DESCRIPTION OF THE TASK
The lines to extract begin at the one containing "username profile link" and run to the end of the listing; set them down exactly and alone.

SUPPLIED MATERIAL
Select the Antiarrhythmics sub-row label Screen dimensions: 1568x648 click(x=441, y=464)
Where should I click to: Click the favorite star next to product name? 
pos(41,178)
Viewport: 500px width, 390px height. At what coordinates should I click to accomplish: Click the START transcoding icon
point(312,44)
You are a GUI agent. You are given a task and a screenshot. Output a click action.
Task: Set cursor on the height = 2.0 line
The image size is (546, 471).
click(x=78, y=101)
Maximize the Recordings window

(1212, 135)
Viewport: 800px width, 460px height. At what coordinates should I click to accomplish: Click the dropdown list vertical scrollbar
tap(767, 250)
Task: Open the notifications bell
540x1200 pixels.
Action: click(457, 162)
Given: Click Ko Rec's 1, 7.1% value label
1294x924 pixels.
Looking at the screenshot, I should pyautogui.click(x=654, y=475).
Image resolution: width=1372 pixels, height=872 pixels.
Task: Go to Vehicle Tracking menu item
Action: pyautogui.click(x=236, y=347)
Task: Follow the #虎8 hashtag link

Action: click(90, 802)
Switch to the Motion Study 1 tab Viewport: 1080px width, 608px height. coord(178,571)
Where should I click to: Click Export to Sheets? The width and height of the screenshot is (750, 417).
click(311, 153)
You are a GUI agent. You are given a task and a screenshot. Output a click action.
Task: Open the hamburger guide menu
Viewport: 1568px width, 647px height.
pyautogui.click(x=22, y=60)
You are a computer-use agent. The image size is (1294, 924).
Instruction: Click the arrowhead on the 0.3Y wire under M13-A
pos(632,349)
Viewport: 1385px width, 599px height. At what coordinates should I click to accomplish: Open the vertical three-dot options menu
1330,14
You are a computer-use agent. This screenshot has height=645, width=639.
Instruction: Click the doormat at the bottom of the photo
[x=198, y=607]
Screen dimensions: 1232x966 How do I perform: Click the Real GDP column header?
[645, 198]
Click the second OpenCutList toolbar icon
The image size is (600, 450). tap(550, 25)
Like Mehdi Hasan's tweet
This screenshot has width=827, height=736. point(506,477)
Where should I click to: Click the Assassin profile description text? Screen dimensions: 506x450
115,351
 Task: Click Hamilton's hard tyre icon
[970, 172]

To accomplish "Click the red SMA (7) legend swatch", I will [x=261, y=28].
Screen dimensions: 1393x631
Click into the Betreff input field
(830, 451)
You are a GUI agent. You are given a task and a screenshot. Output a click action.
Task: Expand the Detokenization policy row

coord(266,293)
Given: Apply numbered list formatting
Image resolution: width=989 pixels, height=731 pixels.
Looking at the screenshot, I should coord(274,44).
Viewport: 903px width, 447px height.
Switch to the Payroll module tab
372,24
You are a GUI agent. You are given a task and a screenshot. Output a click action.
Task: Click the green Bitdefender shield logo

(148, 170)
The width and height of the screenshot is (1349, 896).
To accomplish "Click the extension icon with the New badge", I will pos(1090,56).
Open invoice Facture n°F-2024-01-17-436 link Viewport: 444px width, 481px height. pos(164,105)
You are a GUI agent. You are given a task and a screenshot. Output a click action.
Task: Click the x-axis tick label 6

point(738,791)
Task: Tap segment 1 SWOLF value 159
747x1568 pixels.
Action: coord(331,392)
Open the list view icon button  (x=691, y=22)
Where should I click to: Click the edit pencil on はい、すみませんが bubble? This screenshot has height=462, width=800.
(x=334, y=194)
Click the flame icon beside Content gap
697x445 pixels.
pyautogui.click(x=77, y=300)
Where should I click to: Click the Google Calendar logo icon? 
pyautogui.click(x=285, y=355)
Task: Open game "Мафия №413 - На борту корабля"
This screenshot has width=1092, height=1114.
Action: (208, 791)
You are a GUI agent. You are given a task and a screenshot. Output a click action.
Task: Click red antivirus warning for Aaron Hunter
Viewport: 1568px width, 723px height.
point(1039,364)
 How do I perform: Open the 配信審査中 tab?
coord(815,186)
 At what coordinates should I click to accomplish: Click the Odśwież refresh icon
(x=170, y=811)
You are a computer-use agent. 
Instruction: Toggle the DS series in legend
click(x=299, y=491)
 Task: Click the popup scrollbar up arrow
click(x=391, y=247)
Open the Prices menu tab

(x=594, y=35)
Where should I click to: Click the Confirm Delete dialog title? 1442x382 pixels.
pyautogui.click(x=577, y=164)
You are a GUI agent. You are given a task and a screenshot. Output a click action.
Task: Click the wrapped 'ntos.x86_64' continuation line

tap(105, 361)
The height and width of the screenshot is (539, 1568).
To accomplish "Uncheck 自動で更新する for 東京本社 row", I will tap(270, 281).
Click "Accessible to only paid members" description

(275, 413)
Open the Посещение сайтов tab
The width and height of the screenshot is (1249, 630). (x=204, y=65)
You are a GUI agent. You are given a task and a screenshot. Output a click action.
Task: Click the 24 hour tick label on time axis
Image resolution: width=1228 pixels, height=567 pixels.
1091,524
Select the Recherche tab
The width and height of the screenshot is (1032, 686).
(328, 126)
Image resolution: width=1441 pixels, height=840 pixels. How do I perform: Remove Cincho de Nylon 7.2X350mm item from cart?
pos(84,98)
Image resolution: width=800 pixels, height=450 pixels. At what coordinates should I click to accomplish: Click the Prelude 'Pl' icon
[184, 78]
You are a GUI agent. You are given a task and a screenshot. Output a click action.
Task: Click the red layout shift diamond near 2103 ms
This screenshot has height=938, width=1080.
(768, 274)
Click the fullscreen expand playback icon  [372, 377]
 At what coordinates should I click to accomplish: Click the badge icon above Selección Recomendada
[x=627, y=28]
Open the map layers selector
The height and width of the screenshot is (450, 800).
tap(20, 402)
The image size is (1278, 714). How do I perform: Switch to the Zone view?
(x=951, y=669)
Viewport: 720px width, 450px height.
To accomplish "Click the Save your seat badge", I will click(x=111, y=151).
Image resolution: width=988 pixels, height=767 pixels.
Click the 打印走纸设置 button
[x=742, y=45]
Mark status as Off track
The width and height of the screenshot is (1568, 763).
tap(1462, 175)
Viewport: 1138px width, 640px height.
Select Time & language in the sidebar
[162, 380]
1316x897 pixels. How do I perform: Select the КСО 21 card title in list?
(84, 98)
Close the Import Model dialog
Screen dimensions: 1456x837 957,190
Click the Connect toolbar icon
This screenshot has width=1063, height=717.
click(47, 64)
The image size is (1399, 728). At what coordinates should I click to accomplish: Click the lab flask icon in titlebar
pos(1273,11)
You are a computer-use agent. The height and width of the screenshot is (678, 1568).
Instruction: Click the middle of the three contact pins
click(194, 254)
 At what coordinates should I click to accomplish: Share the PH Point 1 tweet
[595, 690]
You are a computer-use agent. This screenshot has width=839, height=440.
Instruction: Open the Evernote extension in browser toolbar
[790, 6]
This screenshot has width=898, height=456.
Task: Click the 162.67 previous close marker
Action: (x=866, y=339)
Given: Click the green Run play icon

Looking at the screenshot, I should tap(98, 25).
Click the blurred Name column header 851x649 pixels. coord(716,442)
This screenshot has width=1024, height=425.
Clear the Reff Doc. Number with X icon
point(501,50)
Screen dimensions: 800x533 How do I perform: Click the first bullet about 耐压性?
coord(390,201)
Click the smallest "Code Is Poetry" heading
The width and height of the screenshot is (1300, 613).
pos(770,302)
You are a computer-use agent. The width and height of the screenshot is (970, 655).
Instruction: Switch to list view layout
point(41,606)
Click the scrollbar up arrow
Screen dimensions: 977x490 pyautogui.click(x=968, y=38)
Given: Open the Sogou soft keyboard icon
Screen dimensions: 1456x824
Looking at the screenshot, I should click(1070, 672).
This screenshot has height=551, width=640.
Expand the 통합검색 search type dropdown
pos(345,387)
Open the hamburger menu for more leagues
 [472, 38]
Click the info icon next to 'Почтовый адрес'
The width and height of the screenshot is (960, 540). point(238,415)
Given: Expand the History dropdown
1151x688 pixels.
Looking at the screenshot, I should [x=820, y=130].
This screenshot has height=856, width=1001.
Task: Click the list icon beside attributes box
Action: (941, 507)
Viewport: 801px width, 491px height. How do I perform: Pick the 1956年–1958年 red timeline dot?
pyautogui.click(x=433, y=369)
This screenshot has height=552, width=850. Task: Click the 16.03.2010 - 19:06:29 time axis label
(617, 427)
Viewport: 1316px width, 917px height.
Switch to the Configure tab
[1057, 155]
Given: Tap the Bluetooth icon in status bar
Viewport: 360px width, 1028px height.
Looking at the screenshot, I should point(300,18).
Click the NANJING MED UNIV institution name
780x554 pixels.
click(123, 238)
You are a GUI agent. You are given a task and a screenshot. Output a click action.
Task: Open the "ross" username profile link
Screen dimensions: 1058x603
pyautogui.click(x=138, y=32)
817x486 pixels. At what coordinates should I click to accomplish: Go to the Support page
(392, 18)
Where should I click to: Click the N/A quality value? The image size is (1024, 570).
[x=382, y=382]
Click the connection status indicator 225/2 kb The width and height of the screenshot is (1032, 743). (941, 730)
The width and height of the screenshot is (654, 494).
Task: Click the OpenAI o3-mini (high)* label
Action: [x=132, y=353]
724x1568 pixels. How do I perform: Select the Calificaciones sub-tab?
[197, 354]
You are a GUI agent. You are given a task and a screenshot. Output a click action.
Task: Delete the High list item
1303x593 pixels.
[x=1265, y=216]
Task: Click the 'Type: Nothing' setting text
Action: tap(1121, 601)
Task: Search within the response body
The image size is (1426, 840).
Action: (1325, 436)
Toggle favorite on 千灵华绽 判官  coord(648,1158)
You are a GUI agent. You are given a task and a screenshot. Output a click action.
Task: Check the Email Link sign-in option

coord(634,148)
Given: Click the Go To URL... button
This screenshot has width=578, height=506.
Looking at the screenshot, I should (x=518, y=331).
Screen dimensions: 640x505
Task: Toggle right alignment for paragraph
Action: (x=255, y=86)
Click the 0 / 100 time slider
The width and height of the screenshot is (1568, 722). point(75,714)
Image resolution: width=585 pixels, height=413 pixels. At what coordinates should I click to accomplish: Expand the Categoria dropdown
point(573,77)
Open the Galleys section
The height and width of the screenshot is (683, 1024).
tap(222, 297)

RESPONSE BOX
Task: Open the "ross" username profile link
Screen dimensions: 1058x603
pyautogui.click(x=138, y=32)
817x486 pixels. At what coordinates should I click to accomplish: Go to the Support page
(392, 18)
Where should I click to: Click the N/A quality value? The image size is (1024, 570).
[x=382, y=382]
Click the connection status indicator 225/2 kb The width and height of the screenshot is (1032, 743). (941, 730)
The width and height of the screenshot is (654, 494).
Task: Click the OpenAI o3-mini (high)* label
Action: [x=132, y=353]
724x1568 pixels. How do I perform: Select the Calificaciones sub-tab?
[197, 354]
You are a GUI agent. You are given a task and a screenshot. Output a click action.
Task: Delete the High list item
1303x593 pixels.
[x=1265, y=216]
Task: Click the 'Type: Nothing' setting text
Action: tap(1121, 601)
Task: Search within the response body
The image size is (1426, 840).
Action: (1325, 436)
Toggle favorite on 千灵华绽 判官  coord(648,1158)
You are a GUI agent. You are given a task and a screenshot. Output a click action.
Task: Check the Email Link sign-in option

coord(634,148)
Given: Click the Go To URL... button
This screenshot has width=578, height=506.
Looking at the screenshot, I should (x=518, y=331).
Screen dimensions: 640x505
Task: Toggle right alignment for paragraph
Action: (x=255, y=86)
Click the 0 / 100 time slider
The width and height of the screenshot is (1568, 722). point(75,714)
Image resolution: width=585 pixels, height=413 pixels. At what coordinates should I click to accomplish: Expand the Categoria dropdown
point(573,77)
Open the Galleys section
The height and width of the screenshot is (683, 1024).
tap(222, 297)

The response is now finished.